BEGIN Dataset
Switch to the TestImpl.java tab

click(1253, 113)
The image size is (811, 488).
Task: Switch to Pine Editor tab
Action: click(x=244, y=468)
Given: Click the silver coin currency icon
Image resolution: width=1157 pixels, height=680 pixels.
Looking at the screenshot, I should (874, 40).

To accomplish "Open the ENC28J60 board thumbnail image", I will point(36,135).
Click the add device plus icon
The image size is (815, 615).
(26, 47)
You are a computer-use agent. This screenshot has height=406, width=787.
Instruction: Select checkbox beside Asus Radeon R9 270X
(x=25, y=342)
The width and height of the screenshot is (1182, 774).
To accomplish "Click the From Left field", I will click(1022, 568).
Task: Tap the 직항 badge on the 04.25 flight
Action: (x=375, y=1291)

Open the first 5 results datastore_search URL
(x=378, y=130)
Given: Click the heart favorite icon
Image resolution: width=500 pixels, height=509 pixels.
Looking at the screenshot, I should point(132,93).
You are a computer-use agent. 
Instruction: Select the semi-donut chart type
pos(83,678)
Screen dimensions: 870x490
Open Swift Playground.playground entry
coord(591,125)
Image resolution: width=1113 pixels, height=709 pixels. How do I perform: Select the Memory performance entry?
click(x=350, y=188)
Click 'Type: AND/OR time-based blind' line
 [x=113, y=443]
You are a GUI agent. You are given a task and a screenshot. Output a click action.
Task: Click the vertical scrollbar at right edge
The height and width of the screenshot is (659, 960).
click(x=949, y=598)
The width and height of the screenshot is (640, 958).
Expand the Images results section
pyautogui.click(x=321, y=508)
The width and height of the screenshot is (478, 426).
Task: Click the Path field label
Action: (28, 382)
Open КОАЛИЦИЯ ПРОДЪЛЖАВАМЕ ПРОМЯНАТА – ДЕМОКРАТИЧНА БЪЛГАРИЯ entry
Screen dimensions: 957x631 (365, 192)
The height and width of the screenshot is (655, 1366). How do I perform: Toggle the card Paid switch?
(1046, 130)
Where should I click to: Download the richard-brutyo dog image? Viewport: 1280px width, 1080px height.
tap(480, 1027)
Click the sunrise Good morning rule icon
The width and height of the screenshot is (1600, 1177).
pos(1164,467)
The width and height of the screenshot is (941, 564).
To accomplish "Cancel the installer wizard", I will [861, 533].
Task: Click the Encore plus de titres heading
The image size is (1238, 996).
END Dataset
**Problem requirements:** Rewrite the entries starting at the line containing "Image resolution: width=1113" and ending at the line containing "(1046, 130)", both lines included, as a numbered list with blank lines omitted.

**Answer in full:**
1. Image resolution: width=1113 pixels, height=709 pixels. How do I perform: Select the Memory performance entry?
2. click(x=350, y=188)
3. Click 'Type: AND/OR time-based blind' line
4.  [x=113, y=443]
5. You are a GUI agent. You are given a task and a screenshot. Output a click action.
6. Task: Click the vertical scrollbar at right edge
7. The height and width of the screenshot is (659, 960).
8. click(x=949, y=598)
9. The width and height of the screenshot is (640, 958).
10. Expand the Images results section
11. pyautogui.click(x=321, y=508)
12. The width and height of the screenshot is (478, 426).
13. Task: Click the Path field label
14. Action: (28, 382)
15. Open КОАЛИЦИЯ ПРОДЪЛЖАВАМЕ ПРОМЯНАТА – ДЕМОКРАТИЧНА БЪЛГАРИЯ entry
16. Screen dimensions: 957x631 (365, 192)
17. The height and width of the screenshot is (655, 1366). How do I perform: Toggle the card Paid switch?
18. (1046, 130)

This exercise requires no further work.